Italian journalist Lucio Brunelli, author of the Limes report, said at the time that the diary had been provided to him by a cardinal after the conclave, despite the cardinals' vow of secrecy – and despite the penalty of excommunication for violating it.
Not everyone, it should be noted, believes that the alleged diary is authentic. It offered no new nuggets of insider detail, other than alleged vote totals, which had not already surfaced in other accounts. Certainly not everyone bought the theory that Pompedda was the source, especially since he was the principal editor of Pope John Paul II’s 1995 apostolic constitution, Universi dominici gregis, outlining the very rules of the conclave that Pompedda was rumored to have violated.
The diary’s account gave then-Cardinal Joseph Ratzinger 47 votes on the first ballot, 65 on the second, 72 on the third, and 84 on the fourth, six more than the two-thirds needed to elect him to the papacy. The account also indicated that Cardinal Jorge Mario Bergolio of Buenos Aires, Argentina, was a strong second-place finisher.
Privately, Pompedda denied the rumors that he was the source, and Brunelli has not had any comment on Pompedda’s death.
Yet among many observers in Rome it quickly became conventional wisdom that Pompedda was the source – perhaps for no other reason than that the Sardinian jurist was a notoriously independent thinker in an environment that tends to breed homogeneity, perhaps because Pompedda was unafraid to speak his mind despite the near-epidemic of caution that usually infects church officials at his level.
A reputation as Catholicism’s “Deep Throat” is not how Pompedda himself envisioned his legacy. Instead, he had hoped that one of his principal gifts to the church would be revised set of rules for annulments, which would have made the declaration that a marriage had never existed faster and easier to obtain.

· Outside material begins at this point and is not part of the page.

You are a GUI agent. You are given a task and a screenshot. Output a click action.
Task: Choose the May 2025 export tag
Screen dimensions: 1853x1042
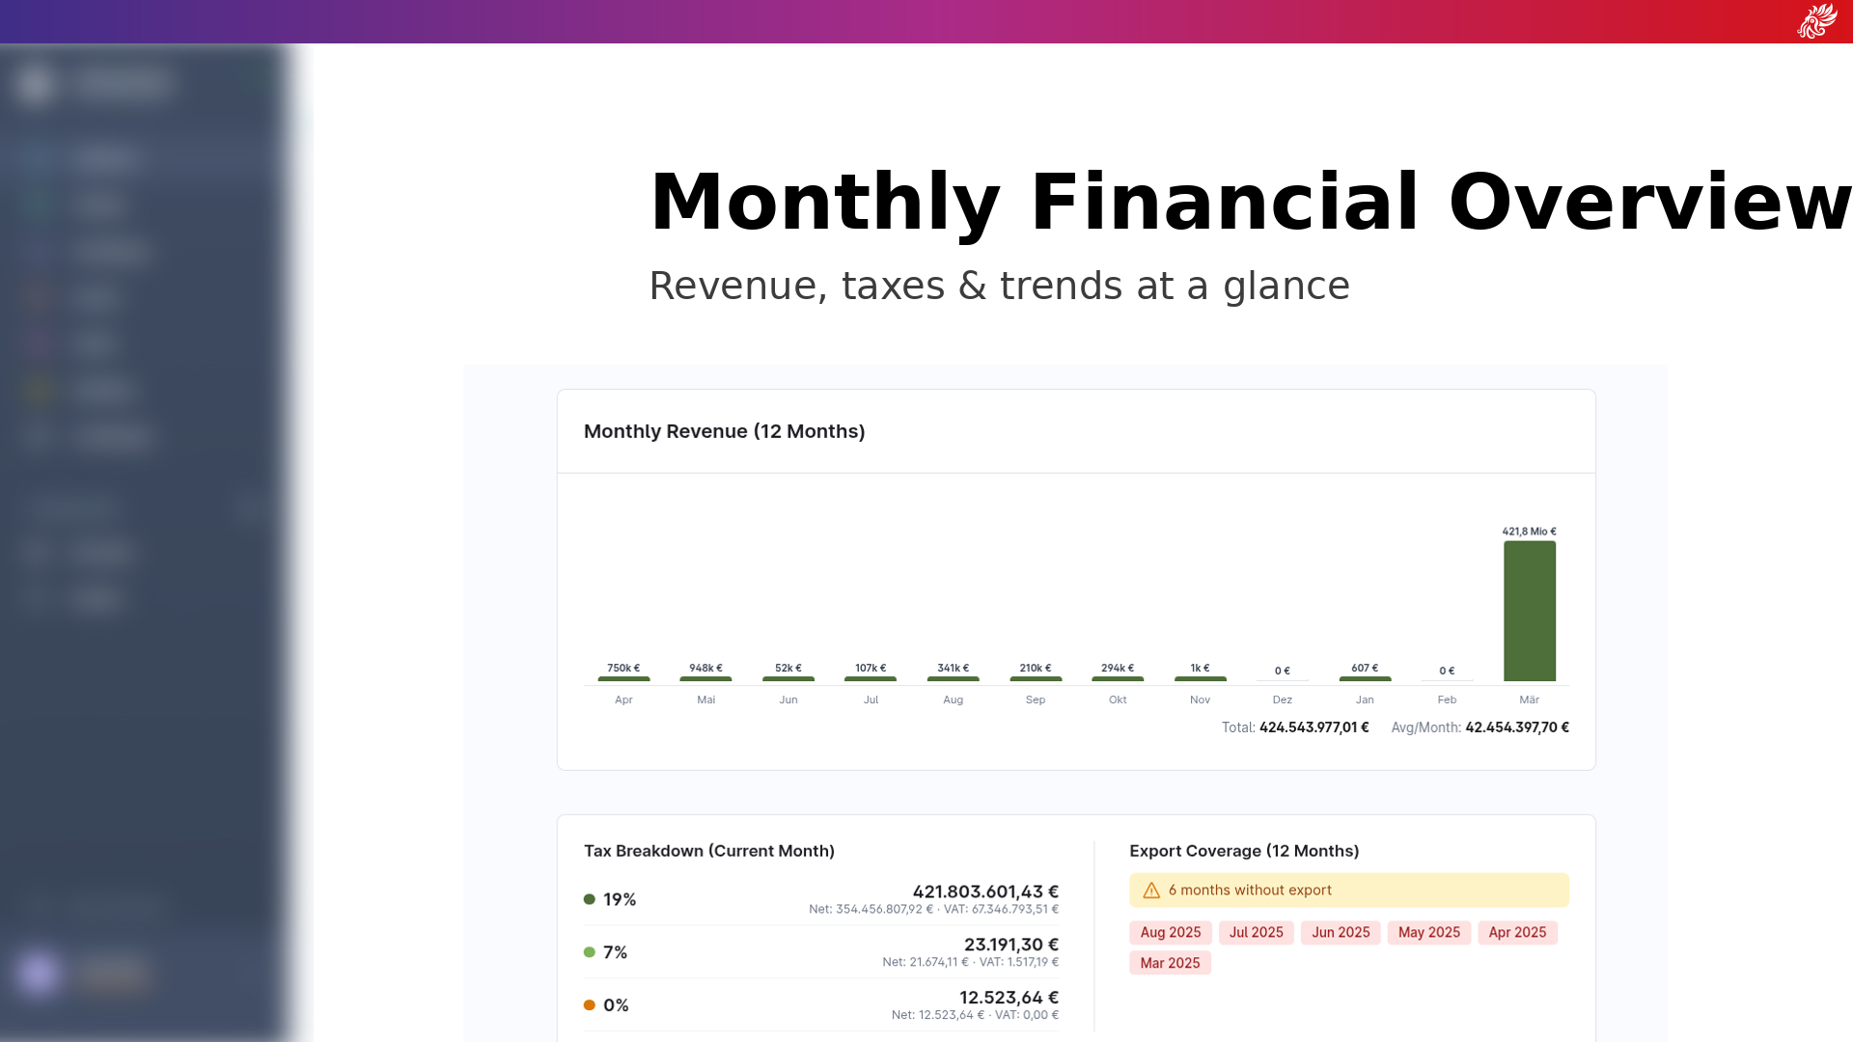[x=1428, y=932]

A draft of these rules seemed on the brink of publication in 2003, and Pompedda actually outlined the new system in several public comments, treating it as a fait accompli.
In fact, however, Pompedda resigned from the Signatura in 2004 without the document having been published. When it finally appeared in February 2005 under the title Dignitas Connubii, it was largely a reaffirmation of existing discipline rather than the reform Pompedda had desired.

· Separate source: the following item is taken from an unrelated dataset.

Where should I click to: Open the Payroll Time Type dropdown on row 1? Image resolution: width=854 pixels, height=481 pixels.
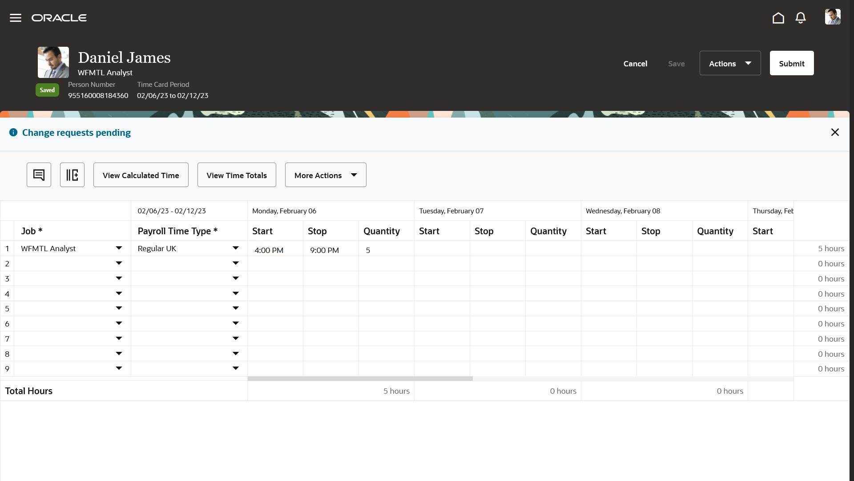[x=236, y=248]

Privately, Roman canonists said that Pompedda’s indiscretion in talking about the document before its publication had given opposition a chance to organize – in effect, they said, the Sardinian cardinal had snatched defeat from the jaws of victory.

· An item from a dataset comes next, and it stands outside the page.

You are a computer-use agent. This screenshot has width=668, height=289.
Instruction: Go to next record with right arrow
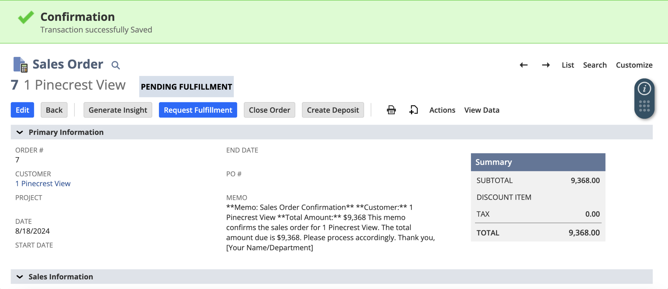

Yet Pompedda was never one to shy away from public discussion.
In retirement, he offered views on a wide cross-section of questions, often making headlines. He affirmed the need to fill the vacuum in canon law created by the absence of any procedures for dealing with the case of an incapacitated pope, he called for greater consultation of the laity in the nomination of bishops, and he supported some sort of civil legislation for “de facto couples” despite official pronouncements to the contrary. In the summer of 2005, when the Italian bishops called upon voters to abstain from a liberalizing referendum on in vitro fertilization as a means of invalidating the measure, Pompedda said he felt that the duty of “democratic participation in public life” obligated Italians to vote. (In the end, the measure failed due to insufficient turnout).
Pompedda was a frequent participant in events organized by the Community of Sant’Egidio, though I recall a long talk I had with him in Lyon, France, in 2005, when he expressed doubt as to whether such ecumenical and inter-faith initiatives adequately addressed the “truth question,” meaning the ultimate validity of the claims put forward by the church’s dialogue partners. Ahead of his time, Pompedda told me that he was sure, sooner or later, that this would become an especially tough question in the dialogue with Islam.
Pompedda was one of those churchmen whose deep faith and loyalty never smothered the independence of his judgment. He believed that he owed the popes he served his best efforts to arrive at honest conclusions, ones which didn’t depend upon ideology or the tribal allegiances that can sometimes dominate Italian ecclesiastical life. He also was convinced that Catholicism has nothing to fear from robust debate, and he was among only a handful of figures at senior levels who could be equally at home at a canon law seminar organized by Opus Dei or an ecumenical liturgy put together by Sant’Egidio.
Pompedda was, in short, a unique, colorful figure, who left his mark on the church of his time.